Effects of the Invention: The glass of the present invention has a high visible light transmittance, so it does not impair the driver's visibility, and it absorbs infrared rays, improving heating and cooling effects.It also absorbs ultraviolet rays, so it can be used as an interior material for automobiles due to ultraviolet rays. It is particularly useful as window glass for buildings, vehicles, etc. because it reduces the adverse effect on seats, passengers' skin, and the like.

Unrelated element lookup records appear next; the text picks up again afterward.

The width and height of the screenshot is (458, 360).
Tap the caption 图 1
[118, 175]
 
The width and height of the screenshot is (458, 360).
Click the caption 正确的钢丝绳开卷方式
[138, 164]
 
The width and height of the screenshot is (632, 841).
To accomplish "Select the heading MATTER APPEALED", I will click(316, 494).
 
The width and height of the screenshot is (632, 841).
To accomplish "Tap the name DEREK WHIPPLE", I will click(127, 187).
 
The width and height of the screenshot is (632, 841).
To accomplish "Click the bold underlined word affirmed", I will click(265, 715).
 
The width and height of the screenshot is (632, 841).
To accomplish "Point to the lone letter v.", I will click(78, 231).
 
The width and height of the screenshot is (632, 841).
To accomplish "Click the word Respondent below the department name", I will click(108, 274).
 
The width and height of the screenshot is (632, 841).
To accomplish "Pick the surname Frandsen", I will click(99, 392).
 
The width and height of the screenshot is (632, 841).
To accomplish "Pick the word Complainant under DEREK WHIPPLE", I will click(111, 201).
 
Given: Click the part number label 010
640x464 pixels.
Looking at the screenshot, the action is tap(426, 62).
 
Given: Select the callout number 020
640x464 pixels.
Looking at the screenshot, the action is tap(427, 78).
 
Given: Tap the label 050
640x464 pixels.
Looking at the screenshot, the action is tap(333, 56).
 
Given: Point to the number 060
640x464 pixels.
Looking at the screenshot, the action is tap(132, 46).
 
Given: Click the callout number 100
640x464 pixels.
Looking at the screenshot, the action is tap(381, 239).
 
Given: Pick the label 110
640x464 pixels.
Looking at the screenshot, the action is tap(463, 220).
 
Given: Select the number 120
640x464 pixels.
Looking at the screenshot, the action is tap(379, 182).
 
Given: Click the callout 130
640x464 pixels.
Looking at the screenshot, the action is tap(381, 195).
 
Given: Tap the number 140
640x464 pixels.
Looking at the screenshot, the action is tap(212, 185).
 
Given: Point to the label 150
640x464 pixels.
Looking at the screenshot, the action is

The infrared/ultraviolet absorbing glass of the present invention also absorbs infrared rays with Fe2+, and absorbs ultraviolet rays with Ce3+ and Ce3+.
4+, while reducing the reducing conditions to a low level so that the proportion of ferrous oxide in the total iron content is 20% to 40% by weight. 530 nm can be easily obtained, and it is also possible to use glauber's salt as a fining agent.Since mirabilite can be used as a fining agent, it is possible to use conventional glass melting equipment, such as float glass, without using special equipment. Manufacturing equipment can be used, and therefore bubble-free glass plates can be manufactured easily, inexpensively, and with high production efficiency.

Claims (1)

[Claims] Claim 1: SiO2 65 to 75 in terms of the following oxide
Weight% Al2O3 0.1-5
Weight% Na2O 10 ~
18 Weight% K2O
0 to 5% by weight CaO
5 to 15% by weight MgO
1 to 6 wt% CeO2
0.1~3.0 wt%Fe2O
3 0.5 ~ 1.2 wt%S
O3 0.05-1.0 wt% TiO2 0-1.0
20-40% by weight of the total iron content consisting essentially of % by weight and expressed as Fe2O3
An infrared/ultraviolet absorbing glass characterized in that ferrous oxide (FeO) is ferrous oxide (FeO).